Les diminutions énumérées à l’alinéa 1 ne s’appliquent pas aux revenus visés à l’article 202, paragraphe 1, 1°[,] alloués ou attribués par une société filiale établie dans un État membre de l’Union européenne.

Pour l’application de l’alinéa précédent, on entend par société filiale, la société filiale telle qu’elle est définie dans la directive [90/435].

3. Les revenus, à concurrence de 95 % de leur montant, visés à l’article 202, paragraphe 1, 1°[,] alloués ou attribués par une société filiale visée au paragraphe 2, alinéa 3, et établie dans un État membre de l’Union européenne, qui n’ont pu être déduits peuvent être reportés sur les exercices d’imposition postérieurs. »

14. S’agissant de la DCR, l’article 205 ter, paragraphe 1, premier alinéa, du CIR 1992 énonce que « pour déterminer la [DCR] pour une période imposable, le capital à risque à prendre en considération correspond, sous réserve des dispositions des paragraphes 2 à 7, au montant des capitaux propres de la société, à la fin de la période imposable précédente, déterminés conformément à la législation relative à la comptabilité et aux comptes annuels tels qu’ils figurent au bilan ».

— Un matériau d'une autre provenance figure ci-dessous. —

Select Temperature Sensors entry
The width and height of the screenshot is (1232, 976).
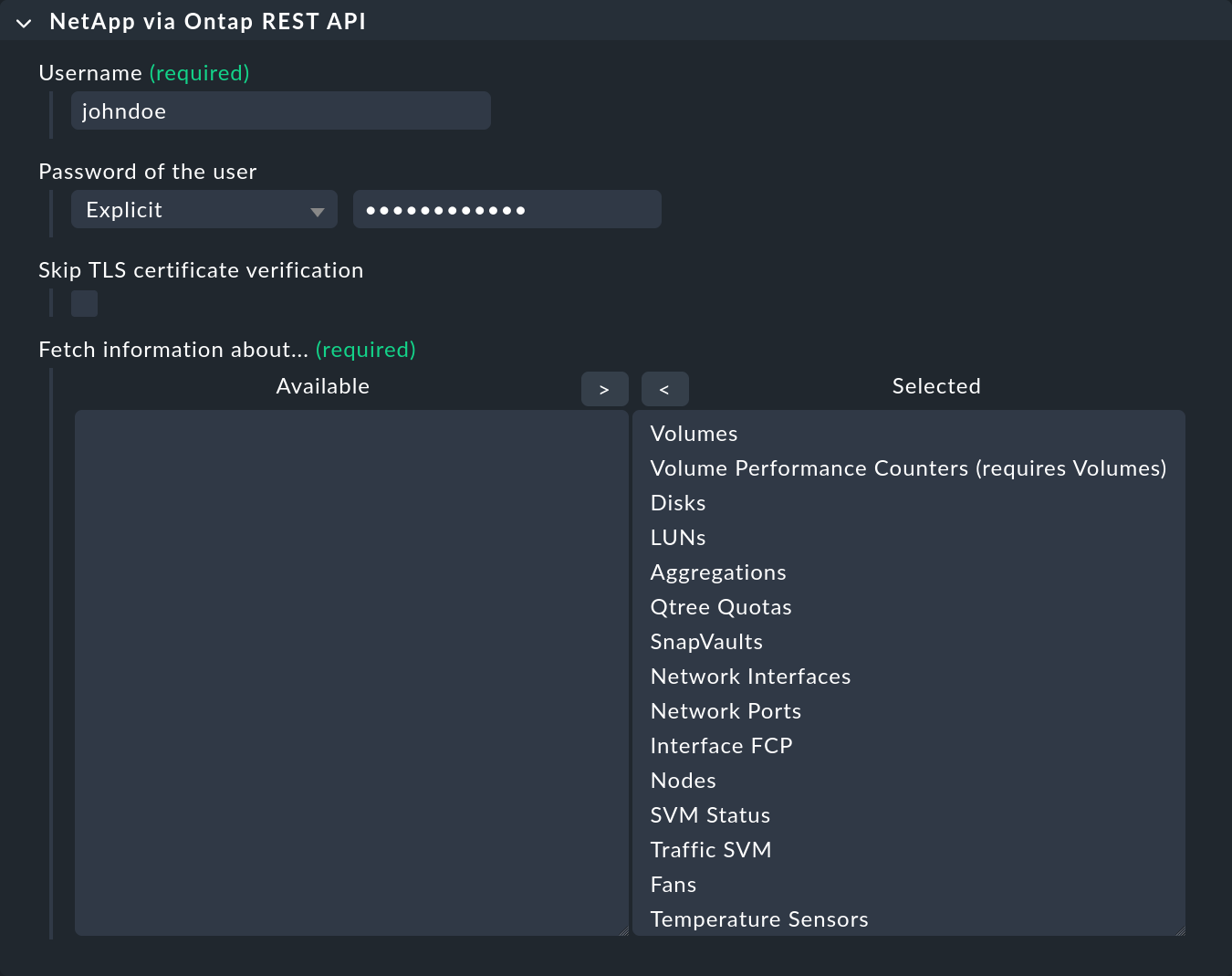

15. Aux termes de l’article 205 quinquies du CIR 1992, « [e]n cas d’absence ou d’insuffisance de bénéfices d’une période imposable pour laquelle la [DCR] peut être déduite, l’exonération non accordée pour cette période imposable est reportée successivement sur les bénéfices des sept périodes imposables suivantes ».

16. S’agissant des pertes professionnelles subies au cours des exercices d’imposition précédents, l’article 206, paragraphe 1, premier alinéa, du CIR 1992 prévoit que ces pertes antérieures récupérables « sont successivement déduites des revenus professionnels de chacune des périodes imposables suivantes ».

17. En vertu de l’article 207 du CIR 1992, « [l]e Roi détermine les modalités suivant lesquelles s’opèrent les déductions prévues aux articles 199 à 206 ».

2. L’arrêté royal d’exécution du CIR 1992 (AR/CIR 1992)

18. Les dispositions pertinentes de l’arrêté royal d’exécution du CIR 1992 (9) dans sa version applicable pour l’exercice d’imposition 2011 (ci‑après l’« AR/CIR 1992 ») sont libellées de la façon suivante.

19. Figurant dans le chapitre I de l’AR/CIR 1992, intitulé « Assiette et calcul des impôts », la section XXVIII, intitulée « Détermination du revenu imposable en matière d’impôt des sociétés », contient les articles 74 à 79 de cet instrument.

20. L’article 77 de l’AR/CIR 1992 dispose que « [l]es montants visés aux articles 202 à 205 du [CIR] 1992 déductibles à titre de [RDT] ou de revenus mobiliers exonérés sont déduits à concurrence des bénéfices restant après application de l’article 76 ; cette déduction s’opère eu égard à la provenance des bénéfices, par priorité sur ceux dans lesquels lesdits montants sont compris ».

21. Aux termes de l’article 77/1 de l’AR/CIR 1992, « [l]a déduction pour revenus de brevets visée aux articles 205/1 à 205/4 du [CIR] 1992 est déduite à concurrence des bénéfices restant après application de l’article 77 ».

22. L’article 77 bis de l’AR/CIR 1992 énonce que « [l]a [DCR] visée aux...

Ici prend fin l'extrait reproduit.